Expanding customer reach
Traditional insurance models wait for the customer to take the initiative and require the help of a sales agent or broker to complete the transaction. In contrast, embedded insurance meets the customer where they already are, whether that’s applying for credit or using a ride-sharing app, and offers a seamless experience. This proactive approach is an effective way for insurance companies to reach markets who might not have otherwise sought out insurance.
Offering more insurance to more clients is positive for the industry. Allowing the products to be directly matched to client needs without the middle processes means, potentially, more people will have the opportunity to benefit from the protection coverage.
Improved risk assessment
Embedded insurance taps into real-time customer data, allowing for more accurate risk assessments. With insurance offers linked to specific transactions or behaviours, insurers have access to contextual data that can help fine-tune policy offerings and reduce anti-selection exposures. Products can be packaged and aligned to specific client ‘journeys’ whether it is a life-event such as signing your first mortgage or simply buying warranty protection for your new cell phone.
For example, with Tech-Insure’s NuvoInsurance platform, agencies separate the customer journey from back-office systems, leading to more focused and accurate risk assessments based on real-time data.
The dangerous downside of embedded insurance
While embedded insurance has revolutionized the way policies are bought and sold, it’s important to consider some of its limitations. One drawback is that the simplified customer journey can lead to hasty, isolated decisions. Because the insurance offer appears as an add-on or checkbox, customers might opt-in, or out, without fully understanding the coverage and its limitations.
For example, they may already have coverage under a homeowners, credit card or floater policy and they may not need the protection based on their financial exposure.
Additionally, selling embedded insurance fragments the coverage and doesn’t allow for optimal risk coverage. It offers particular point in time protection but doesn’t assure that the client is protected for more fundamental, and potentially larger, financial liability risks.
Finally, the real-time data collection enabling these personalized policies raises privacy concerns.
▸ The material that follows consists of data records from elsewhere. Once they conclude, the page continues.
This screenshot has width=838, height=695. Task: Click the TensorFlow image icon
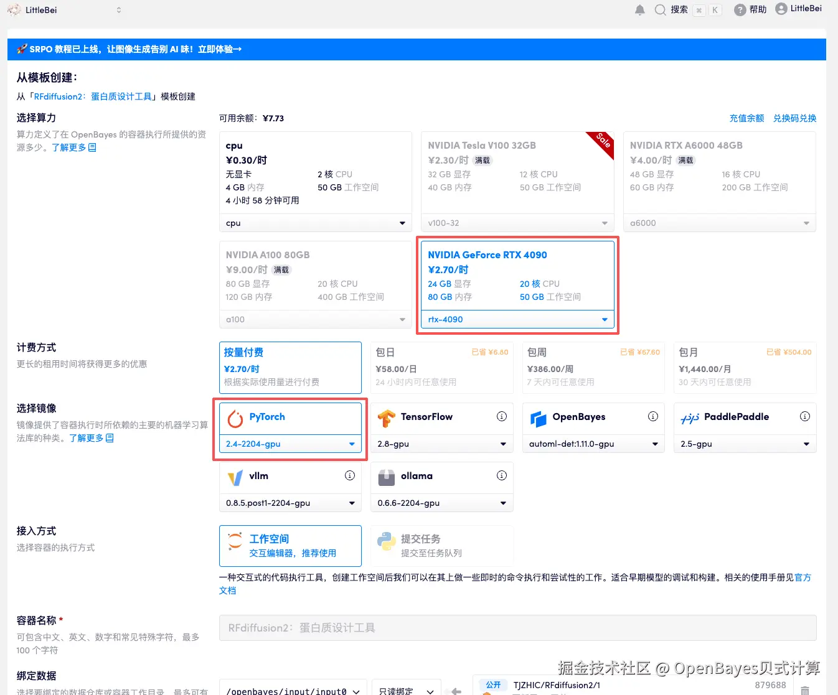(387, 417)
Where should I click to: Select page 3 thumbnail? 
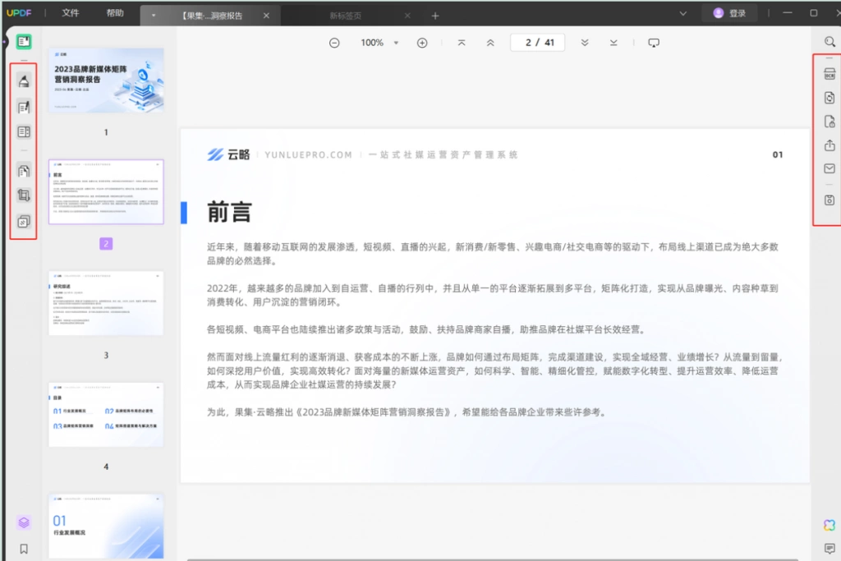click(x=106, y=303)
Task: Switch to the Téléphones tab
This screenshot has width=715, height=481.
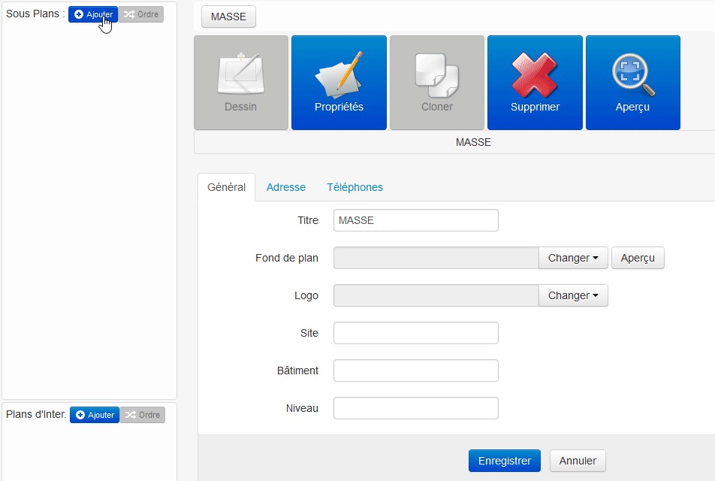Action: 354,187
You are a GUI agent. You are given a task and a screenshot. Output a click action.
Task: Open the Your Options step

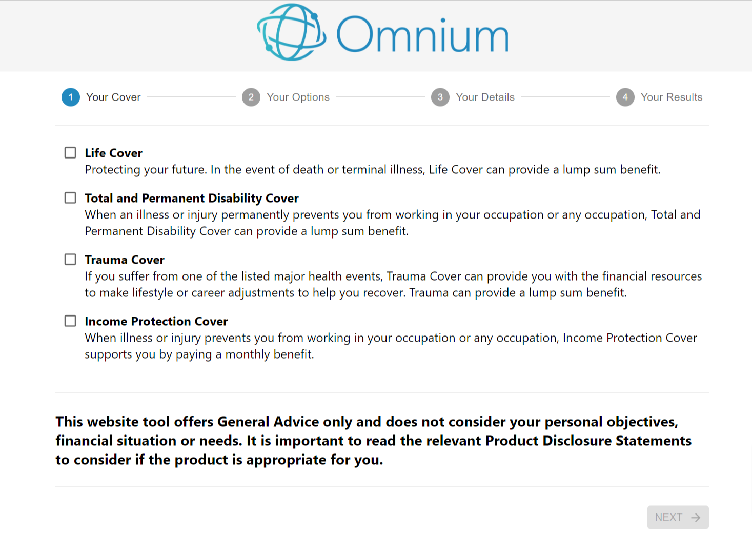(298, 97)
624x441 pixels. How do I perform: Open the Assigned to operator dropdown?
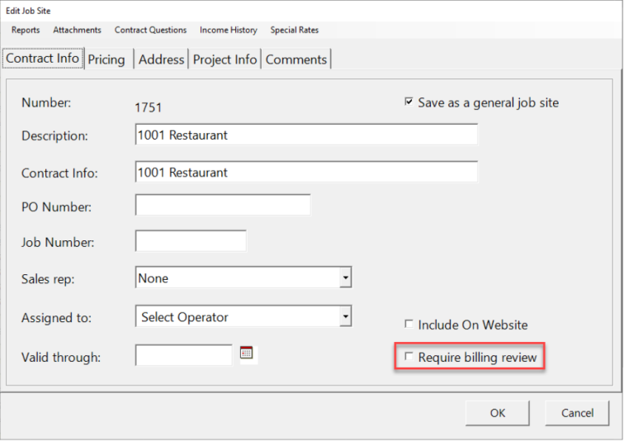345,316
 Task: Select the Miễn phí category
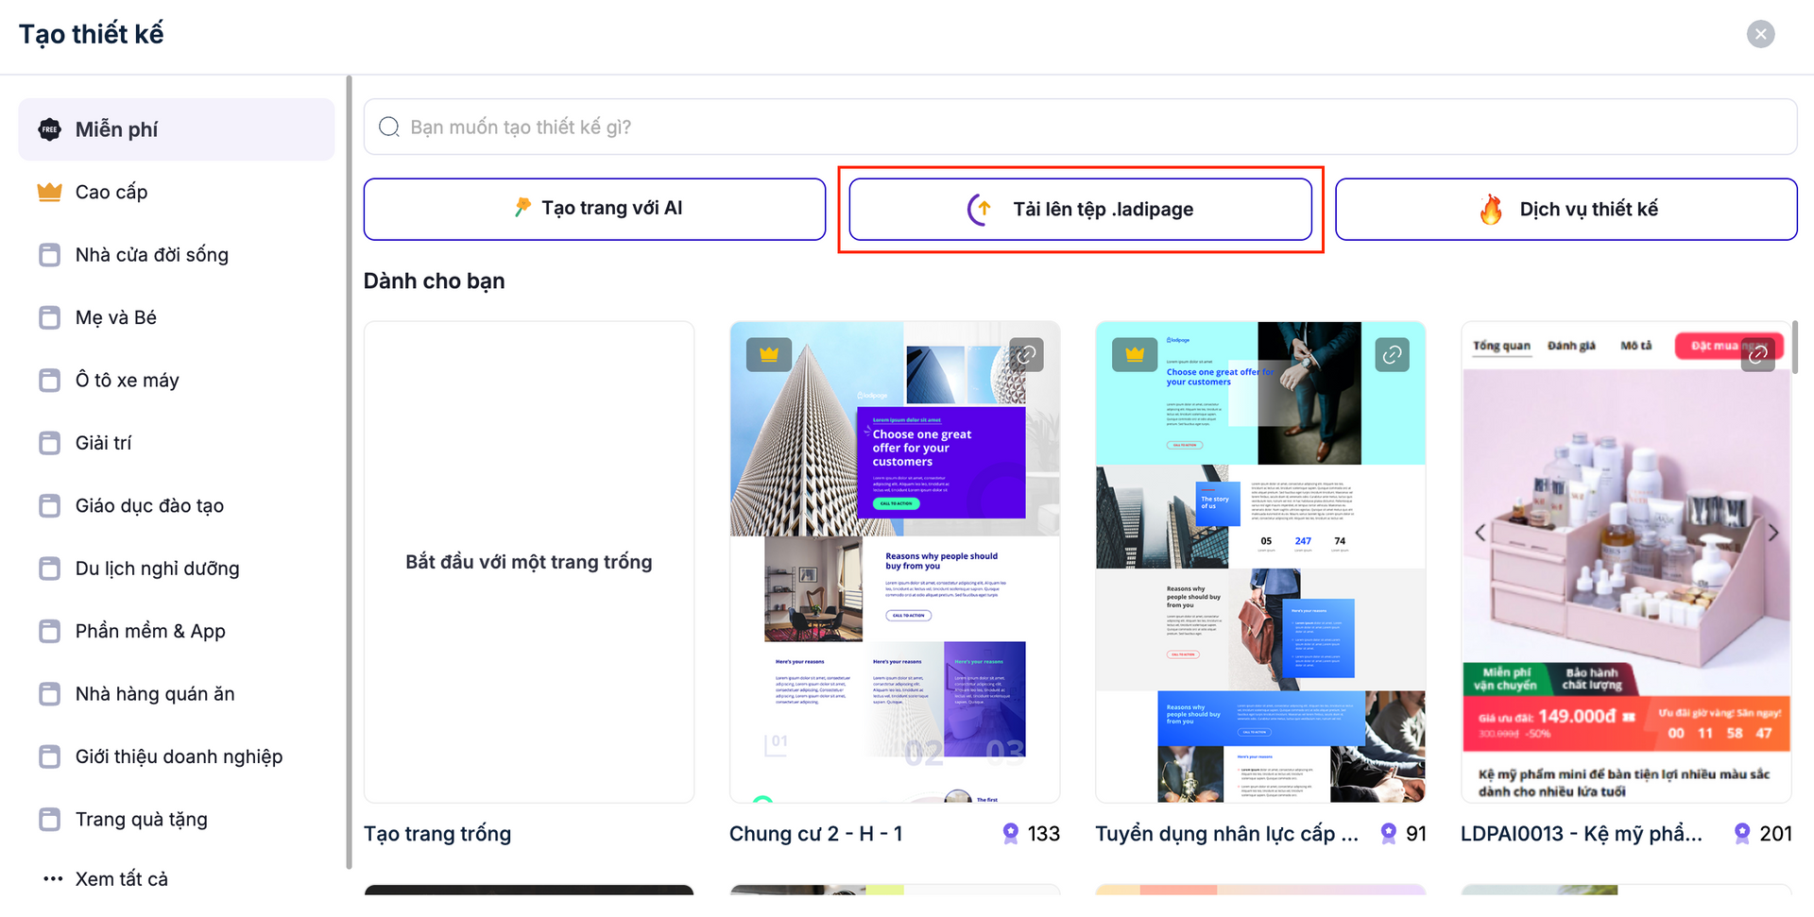click(x=177, y=130)
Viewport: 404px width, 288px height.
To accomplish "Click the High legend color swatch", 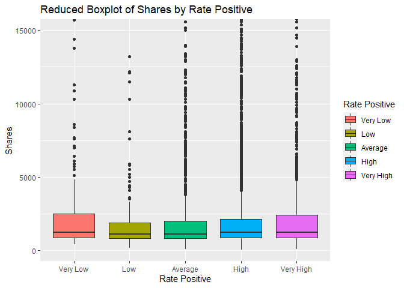I will pos(350,161).
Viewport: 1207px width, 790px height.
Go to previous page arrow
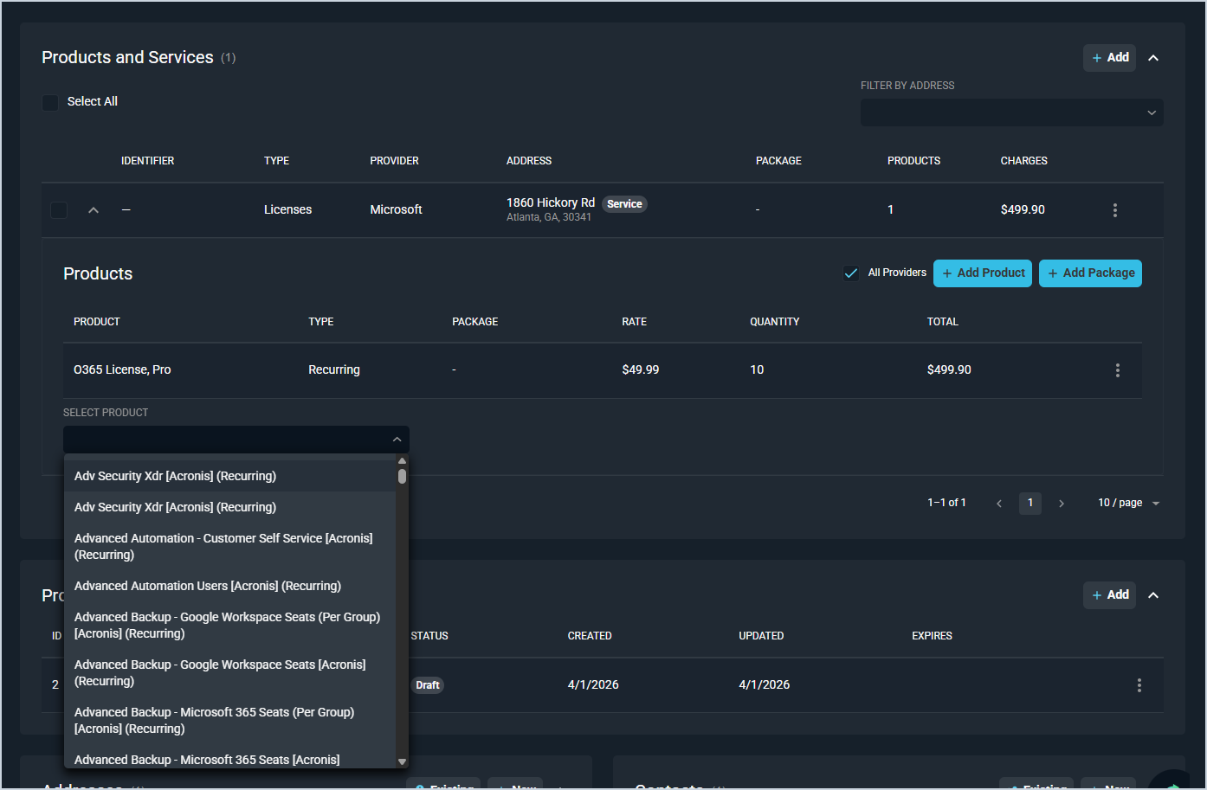pyautogui.click(x=999, y=504)
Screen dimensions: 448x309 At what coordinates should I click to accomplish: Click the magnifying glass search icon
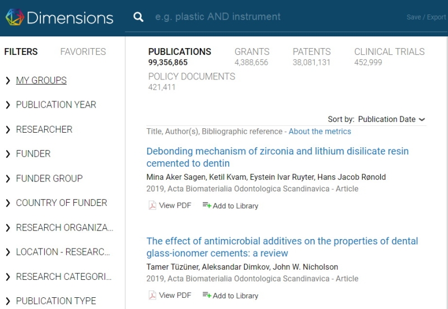138,17
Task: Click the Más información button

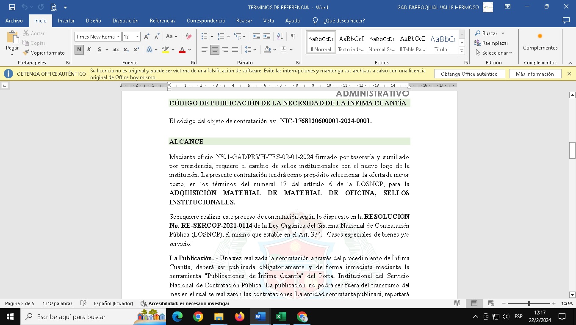Action: click(534, 74)
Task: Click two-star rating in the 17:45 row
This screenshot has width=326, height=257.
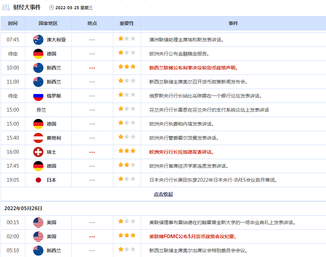Action: [x=127, y=165]
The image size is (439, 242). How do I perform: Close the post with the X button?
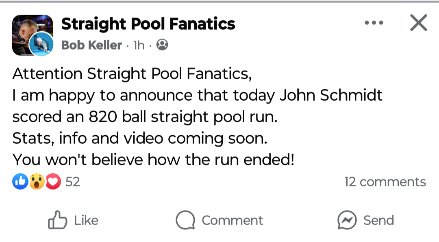pyautogui.click(x=418, y=23)
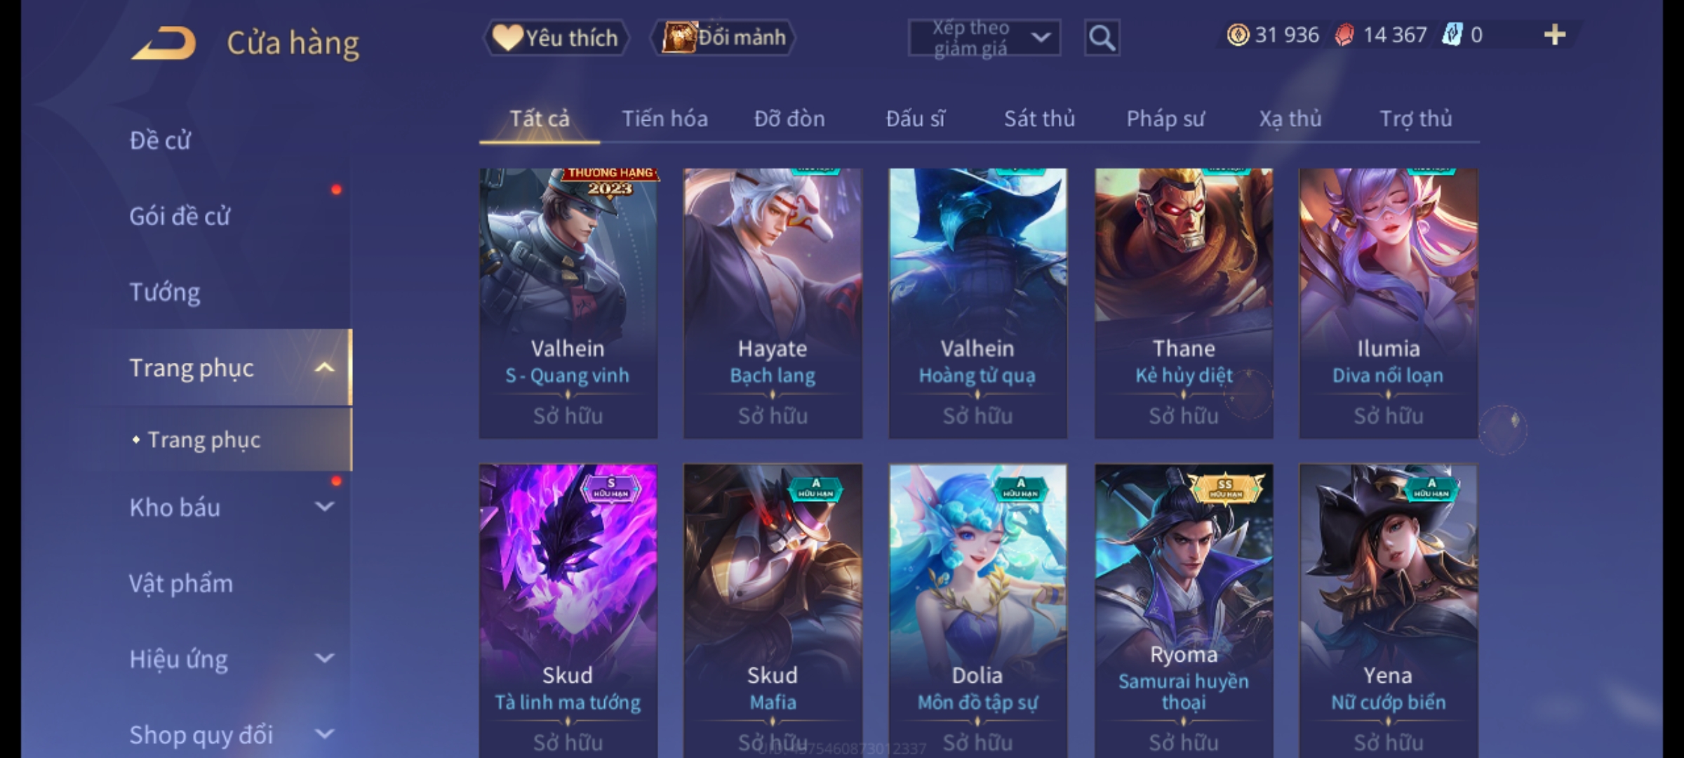Screen dimensions: 1684x758
Task: Switch to the Sát thủ tab
Action: (x=1039, y=119)
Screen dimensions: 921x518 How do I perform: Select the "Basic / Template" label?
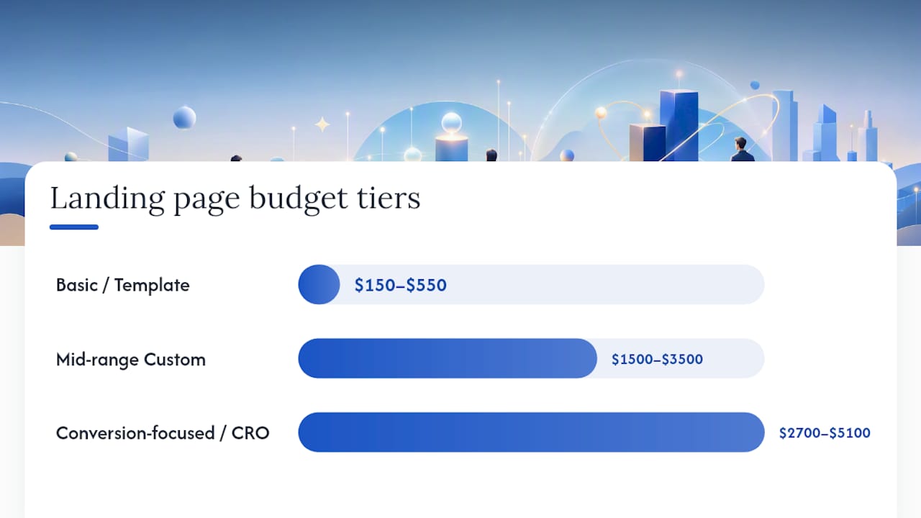(123, 285)
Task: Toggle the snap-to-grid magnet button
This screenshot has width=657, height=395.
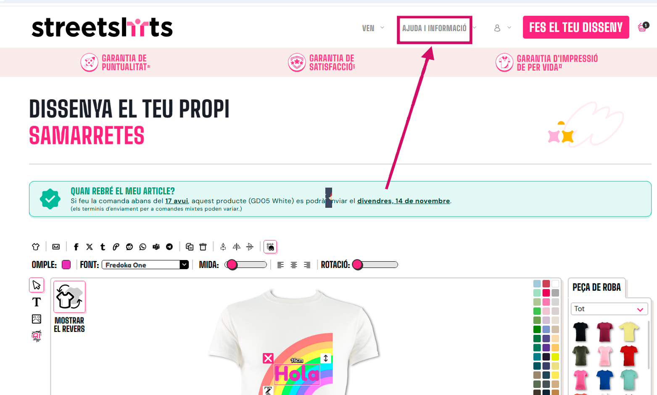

Is the data being used for benevolent or malevolent purposes? And is it mutually beneficial in the long run? Are there controls to prevent predatory sales practices including selling coverages that the client may not actually qualify for?
Insurance companies are already battling against these concerns. For instance, TechInsure’s platform has been designed to mitigate some of these risks such as allowing the data to be stored in the agency’s own secured systems and allowing upsell and cross-sell options for clients needing to tailor their options for their needs. Its target marketing feature filters for qualified candidates and fraud risks, helping insurers navigate some of these challenges more efficiently.
Some Predictions
Embedded insurance is undeniably reshaping the insurance industry, making policies more accessible and tailored to individual needs. Companies like TechInsure are at the forefront, offering platforms with unique customer journeys and transaction-as-a-service models.
Embedded insurance leaves us with key challenges to resolve:
- Embedded insurance only suits some products — those that provide a need that we can easily identify the what and when it is happening for clients (warranty coverage, mortgage insurance)
- Can we ensure any balance of needs analysis at those right-time-right-place opportunities?
- Can we leveraging these lessons of simplified, tailored experiences with more complex products?
- Educating people that insurance is an important tool in their financial plans to be leveraged and optimized
Embedded insurance engages people at the right time, right place. And it’s a start to see more people protected versus unprotected from financial losses but it shouldn’t be our ending.